Deep Reinforcement Learning for Flexible Job Shop S... | AI Research

Deep Reinforcement Learning for Flexible Job Shop Scheduling with Random Job Arrivals
This paper addresses the Flexible Job Shop Scheduling Problem (FJSP), which involves assigning a sequence of tasks to various machines to minimize the total time required to complete all jobs. This task is notoriously difficult because it involves complex combinations of choices and must account for the unpredictable arrival of new jobs in real-time. The authors propose a new approach using Deep Reinforcement Learning (DRL) to make these scheduling decisions dynamically, aiming to outperform traditional methods that struggle with the complexity of modern, uncertain production environments.

How the Approach Works

The researchers model the scheduling problem as a Markov Decision Process, where an AI agent observes the state of the shop floor—such as which jobs are waiting and which machines are free—and makes decisions at specific events, like when a job arrives or an operation is finished.
Instead of trying to calculate every possible move from scratch, the agent is trained to select from a set of well-established "dispatching rules." These rules are proven heuristics that prioritize jobs or assign them to machines based on criteria like processing time or arrival order. By using the Proximal Policy Optimization (PPO) algorithm, the agent learns which combination of these rules works best for the current situation. The system uses lightweight neural networks to process this information, keeping the model efficient and easier to train than more complex, resource-heavy alternatives.

Key Results

The team tested their DRL approach against both individual dispatching rules and an arrival-triggered mixed-integer linear programming (AT-MILP) method. Simulations showed that the DRL agent consistently outperformed any single dispatching rule across various scenarios.
A particularly notable finding is the agent's performance on "heterogeneous" datasets. In real-world factories, jobs and machines are rarely identical; some jobs are much longer than others, and some machines are faster than others. The researchers found that their DRL method was especially effective in these complex, varied environments, providing high-quality schedules where traditional optimization methods might be too slow or less adaptable.

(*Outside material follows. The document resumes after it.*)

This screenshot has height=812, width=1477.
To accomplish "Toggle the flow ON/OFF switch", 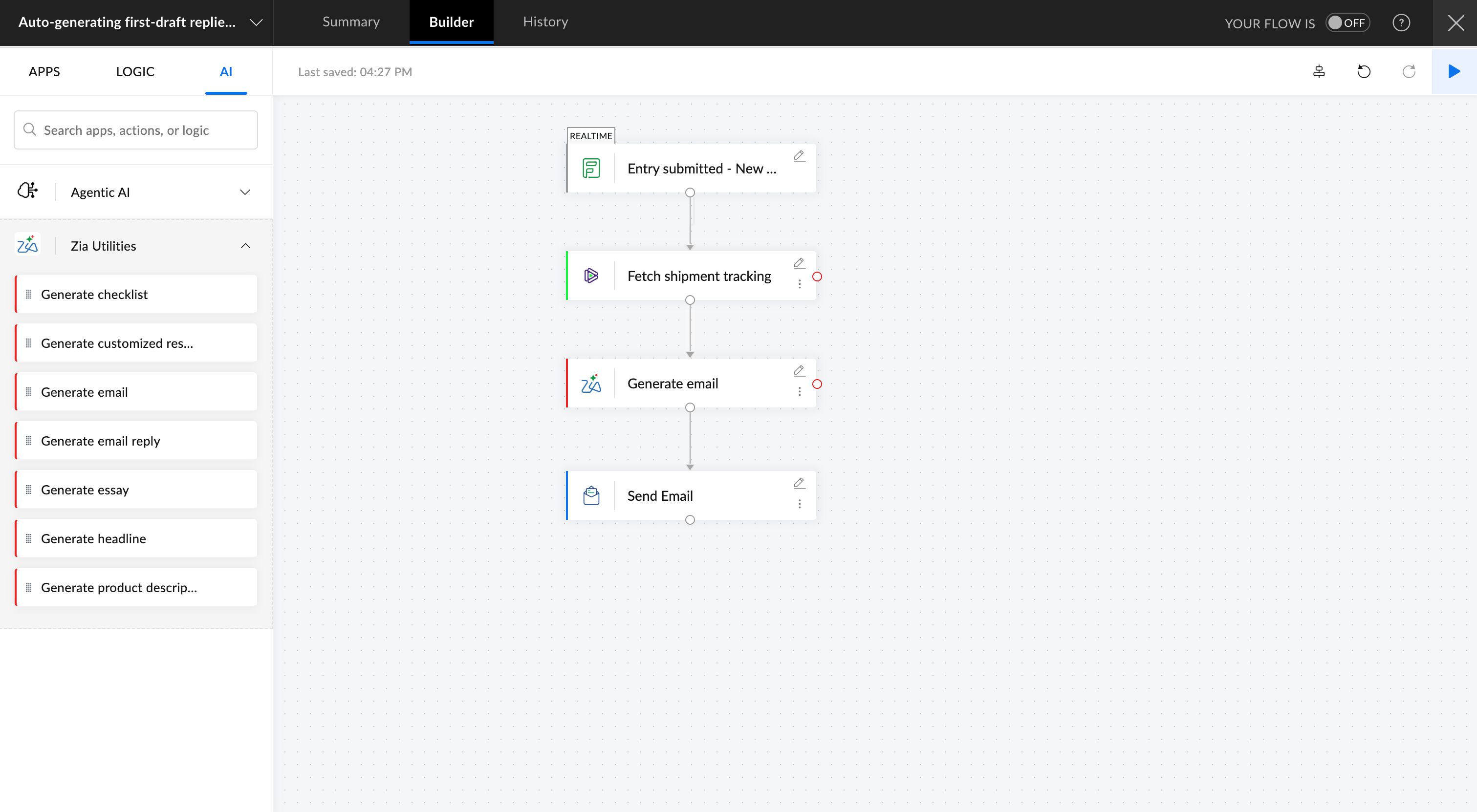I will [x=1347, y=23].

Considerations and Limitations

While the results are promising, the study highlights a few important factors. First, the agent’s performance is dependent on the set of dispatching rules provided to it; while the agent can choose the best rule for a given moment, it is still constrained by the quality of those rules.
Additionally, the researchers noted that they did not perform an exhaustive grid search for every hyperparameter due to the high computational cost of training, suggesting that further tuning might yield even better results. Finally, the framework is designed specifically for scenarios where processing times are known and deterministic, and it assumes that machine setup times and the time required to transport materials between machines are negligible.